I'm using NetBeans, by the way. The latest version.

EDIT: I uninstalled NetBeans, installed Eclipse, and now everything works perfectly. I don't know, nor will I ever know, why NetBeans gave me an error. Thanks everyone for your help.

public class Person
 {
 private String name;
 private int age;


 public Person() { name = " "; age = 0; }
 public Person(String nm, int ag) { name = nm; age = ag; }
 }


 public class BaseballPlayer extends Person
  {
  private int homeruns;
  private double bat_avg;


  BaseballPlayer()
  {
  super();
  homeruns = 0;
  bat_avg = 0;
  }

  BaseballPlayer(String name, int age, int hr, double bavg)
  {
  super(name, age); // THIS CAUSES AN ERROR. I DON'T KNOW WHY
  homeruns = hr;
  bat_avg = bavg;
  }
 } 

btw, IMHO it's better form, to do this:

public class Person
    ...
    public Person() { 
        this("", 0); // No-args constructor calls the arg'd version with default values
    }

    public Person(String nm, int ag) {
        name = nm;
        age = ag;
    }
    ...

== ABOUT THIS TASK ==
Reproduce the passage of the Java constructor post from "EDIT: I uninstalled" up to and including "for your help.".

Saved data entries
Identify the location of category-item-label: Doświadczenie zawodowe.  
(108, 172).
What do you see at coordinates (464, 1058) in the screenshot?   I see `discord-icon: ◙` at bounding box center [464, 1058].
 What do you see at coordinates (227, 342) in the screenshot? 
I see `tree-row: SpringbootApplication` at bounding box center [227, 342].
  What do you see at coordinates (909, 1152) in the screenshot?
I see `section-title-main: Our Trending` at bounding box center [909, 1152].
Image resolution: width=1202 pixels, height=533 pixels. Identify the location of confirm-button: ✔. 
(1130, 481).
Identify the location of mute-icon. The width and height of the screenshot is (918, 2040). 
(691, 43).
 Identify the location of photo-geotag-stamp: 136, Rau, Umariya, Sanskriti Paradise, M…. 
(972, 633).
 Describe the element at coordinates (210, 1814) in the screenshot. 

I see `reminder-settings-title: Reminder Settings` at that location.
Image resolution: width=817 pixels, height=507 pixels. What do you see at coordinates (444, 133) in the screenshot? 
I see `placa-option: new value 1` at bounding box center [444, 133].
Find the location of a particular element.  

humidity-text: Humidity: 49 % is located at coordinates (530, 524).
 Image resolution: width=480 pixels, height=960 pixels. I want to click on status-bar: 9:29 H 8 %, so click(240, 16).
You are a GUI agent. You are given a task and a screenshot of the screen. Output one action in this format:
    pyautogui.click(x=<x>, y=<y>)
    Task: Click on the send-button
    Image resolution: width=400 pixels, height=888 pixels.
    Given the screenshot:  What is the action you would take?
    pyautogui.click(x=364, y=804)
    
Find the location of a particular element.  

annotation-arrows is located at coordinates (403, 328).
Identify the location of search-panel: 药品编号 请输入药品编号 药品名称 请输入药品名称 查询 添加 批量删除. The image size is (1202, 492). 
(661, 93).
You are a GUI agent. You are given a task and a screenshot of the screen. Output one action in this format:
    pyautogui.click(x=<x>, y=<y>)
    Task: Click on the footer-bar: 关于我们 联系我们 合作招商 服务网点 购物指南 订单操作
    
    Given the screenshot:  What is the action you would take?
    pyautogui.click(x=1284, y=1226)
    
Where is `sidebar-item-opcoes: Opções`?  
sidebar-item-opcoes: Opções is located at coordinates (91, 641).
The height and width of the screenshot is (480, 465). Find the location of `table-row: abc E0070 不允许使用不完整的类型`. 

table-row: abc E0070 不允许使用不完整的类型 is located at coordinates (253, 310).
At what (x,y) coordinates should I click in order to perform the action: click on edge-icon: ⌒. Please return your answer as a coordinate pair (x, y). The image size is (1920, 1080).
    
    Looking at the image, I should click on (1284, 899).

== RESPONSE AREA ==
EDIT: I uninstalled NetBeans, installed Eclipse, and now everything works perfectly. I don't know, nor will I ever know, why NetBeans gave me an error. Thanks everyone for your help.